**Activity:** Check every line of the data below for the word "chevron". Copy the ones that have it.

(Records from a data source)
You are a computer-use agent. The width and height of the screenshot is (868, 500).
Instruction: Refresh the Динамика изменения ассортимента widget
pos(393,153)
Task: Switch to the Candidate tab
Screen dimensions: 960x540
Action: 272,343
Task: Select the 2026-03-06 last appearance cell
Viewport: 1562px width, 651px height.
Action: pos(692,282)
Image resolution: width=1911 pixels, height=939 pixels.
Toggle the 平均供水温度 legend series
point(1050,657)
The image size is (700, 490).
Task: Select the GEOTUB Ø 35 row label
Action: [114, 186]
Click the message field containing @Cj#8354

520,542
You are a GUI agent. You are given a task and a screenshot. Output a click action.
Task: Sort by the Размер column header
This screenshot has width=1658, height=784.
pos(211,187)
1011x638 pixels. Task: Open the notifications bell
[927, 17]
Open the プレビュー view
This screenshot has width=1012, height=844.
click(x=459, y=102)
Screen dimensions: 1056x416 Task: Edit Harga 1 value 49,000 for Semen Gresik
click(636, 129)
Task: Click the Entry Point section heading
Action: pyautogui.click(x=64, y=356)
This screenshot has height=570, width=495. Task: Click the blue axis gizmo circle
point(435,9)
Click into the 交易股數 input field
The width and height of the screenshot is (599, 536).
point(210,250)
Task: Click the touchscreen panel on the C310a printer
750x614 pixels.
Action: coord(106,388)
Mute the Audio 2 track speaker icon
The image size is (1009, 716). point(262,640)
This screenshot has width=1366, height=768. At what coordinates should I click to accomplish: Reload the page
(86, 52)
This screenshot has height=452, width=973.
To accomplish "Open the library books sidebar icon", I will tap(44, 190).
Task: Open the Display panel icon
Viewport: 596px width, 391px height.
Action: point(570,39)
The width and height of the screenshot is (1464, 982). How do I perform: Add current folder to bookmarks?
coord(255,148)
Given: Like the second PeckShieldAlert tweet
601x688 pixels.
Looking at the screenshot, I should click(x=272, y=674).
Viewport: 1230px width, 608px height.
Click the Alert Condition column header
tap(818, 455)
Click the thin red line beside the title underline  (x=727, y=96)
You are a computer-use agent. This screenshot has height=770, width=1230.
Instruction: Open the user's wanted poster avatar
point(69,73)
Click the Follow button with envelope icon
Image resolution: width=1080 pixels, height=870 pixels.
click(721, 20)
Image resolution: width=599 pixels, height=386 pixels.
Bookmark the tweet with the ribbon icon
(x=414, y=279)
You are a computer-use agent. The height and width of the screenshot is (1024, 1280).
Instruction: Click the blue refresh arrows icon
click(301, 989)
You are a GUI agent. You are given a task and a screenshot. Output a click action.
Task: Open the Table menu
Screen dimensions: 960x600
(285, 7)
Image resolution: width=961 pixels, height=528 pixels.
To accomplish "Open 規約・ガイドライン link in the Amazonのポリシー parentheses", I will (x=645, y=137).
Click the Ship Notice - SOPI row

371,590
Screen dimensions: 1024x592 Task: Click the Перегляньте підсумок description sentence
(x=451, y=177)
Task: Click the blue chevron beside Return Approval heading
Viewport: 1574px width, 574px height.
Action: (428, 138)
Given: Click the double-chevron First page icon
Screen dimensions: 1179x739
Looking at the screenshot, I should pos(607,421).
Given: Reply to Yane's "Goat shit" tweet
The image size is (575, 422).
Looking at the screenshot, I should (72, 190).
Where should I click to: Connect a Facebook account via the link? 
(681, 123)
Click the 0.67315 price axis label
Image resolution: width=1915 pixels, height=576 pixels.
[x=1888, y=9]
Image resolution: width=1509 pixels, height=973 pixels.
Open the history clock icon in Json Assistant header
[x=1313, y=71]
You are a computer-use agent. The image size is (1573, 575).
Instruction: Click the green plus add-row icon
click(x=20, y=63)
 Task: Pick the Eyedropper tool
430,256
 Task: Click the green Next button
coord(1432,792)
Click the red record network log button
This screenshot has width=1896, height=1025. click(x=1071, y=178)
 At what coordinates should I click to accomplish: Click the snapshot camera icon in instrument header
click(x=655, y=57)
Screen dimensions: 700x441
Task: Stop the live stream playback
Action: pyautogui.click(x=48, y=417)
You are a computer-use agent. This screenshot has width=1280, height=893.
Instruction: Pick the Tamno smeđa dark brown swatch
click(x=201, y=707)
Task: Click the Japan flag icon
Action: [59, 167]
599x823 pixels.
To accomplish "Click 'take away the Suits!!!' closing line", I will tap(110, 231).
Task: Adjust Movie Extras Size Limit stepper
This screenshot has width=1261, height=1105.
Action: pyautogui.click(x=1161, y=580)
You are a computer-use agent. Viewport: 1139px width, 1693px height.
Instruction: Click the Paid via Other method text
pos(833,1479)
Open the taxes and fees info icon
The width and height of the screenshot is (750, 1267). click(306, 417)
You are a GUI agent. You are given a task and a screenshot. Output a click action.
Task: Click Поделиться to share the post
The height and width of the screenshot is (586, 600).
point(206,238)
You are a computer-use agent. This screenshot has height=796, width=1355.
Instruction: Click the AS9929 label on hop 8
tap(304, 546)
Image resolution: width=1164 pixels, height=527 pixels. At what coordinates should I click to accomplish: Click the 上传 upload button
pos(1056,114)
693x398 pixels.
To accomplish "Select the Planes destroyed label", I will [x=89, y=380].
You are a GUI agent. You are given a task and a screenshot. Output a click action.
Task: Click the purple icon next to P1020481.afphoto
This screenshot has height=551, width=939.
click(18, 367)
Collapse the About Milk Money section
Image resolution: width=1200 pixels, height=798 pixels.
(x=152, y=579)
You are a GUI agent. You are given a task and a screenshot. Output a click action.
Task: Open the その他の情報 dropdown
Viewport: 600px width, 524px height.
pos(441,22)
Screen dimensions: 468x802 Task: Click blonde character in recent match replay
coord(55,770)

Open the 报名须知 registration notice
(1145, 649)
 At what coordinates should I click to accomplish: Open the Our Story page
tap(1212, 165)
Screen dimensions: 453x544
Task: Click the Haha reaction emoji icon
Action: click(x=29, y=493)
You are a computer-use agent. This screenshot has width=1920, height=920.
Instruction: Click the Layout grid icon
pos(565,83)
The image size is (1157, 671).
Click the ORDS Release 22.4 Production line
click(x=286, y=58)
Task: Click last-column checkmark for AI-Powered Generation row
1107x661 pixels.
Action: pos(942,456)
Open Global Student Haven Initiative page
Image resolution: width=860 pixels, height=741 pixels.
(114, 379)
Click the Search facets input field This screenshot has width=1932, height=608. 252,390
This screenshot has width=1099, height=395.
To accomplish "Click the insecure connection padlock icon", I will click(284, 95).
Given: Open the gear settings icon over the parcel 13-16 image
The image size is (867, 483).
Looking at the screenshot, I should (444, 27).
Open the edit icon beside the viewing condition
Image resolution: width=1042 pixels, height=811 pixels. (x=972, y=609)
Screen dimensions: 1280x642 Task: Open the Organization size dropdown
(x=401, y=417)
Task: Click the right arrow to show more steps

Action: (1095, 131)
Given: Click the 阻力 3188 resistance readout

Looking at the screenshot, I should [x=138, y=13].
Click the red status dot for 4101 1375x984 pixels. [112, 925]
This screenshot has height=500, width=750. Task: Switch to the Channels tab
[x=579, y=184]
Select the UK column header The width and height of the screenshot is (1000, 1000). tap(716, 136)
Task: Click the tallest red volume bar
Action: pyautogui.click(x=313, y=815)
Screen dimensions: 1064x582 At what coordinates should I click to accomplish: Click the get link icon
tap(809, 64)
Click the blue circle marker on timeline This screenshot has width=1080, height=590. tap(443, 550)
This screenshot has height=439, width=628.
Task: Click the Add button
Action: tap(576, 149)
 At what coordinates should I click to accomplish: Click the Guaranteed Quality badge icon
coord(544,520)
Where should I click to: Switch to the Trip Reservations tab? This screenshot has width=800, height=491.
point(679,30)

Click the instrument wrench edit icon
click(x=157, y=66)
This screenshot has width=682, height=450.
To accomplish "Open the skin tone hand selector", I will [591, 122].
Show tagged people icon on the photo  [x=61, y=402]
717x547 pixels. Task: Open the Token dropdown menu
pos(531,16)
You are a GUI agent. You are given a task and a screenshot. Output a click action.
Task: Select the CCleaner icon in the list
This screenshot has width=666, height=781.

**Result for this exercise:**
Task: Click the blue chevron beside Return Approval heading
Given: Click the double-chevron First page icon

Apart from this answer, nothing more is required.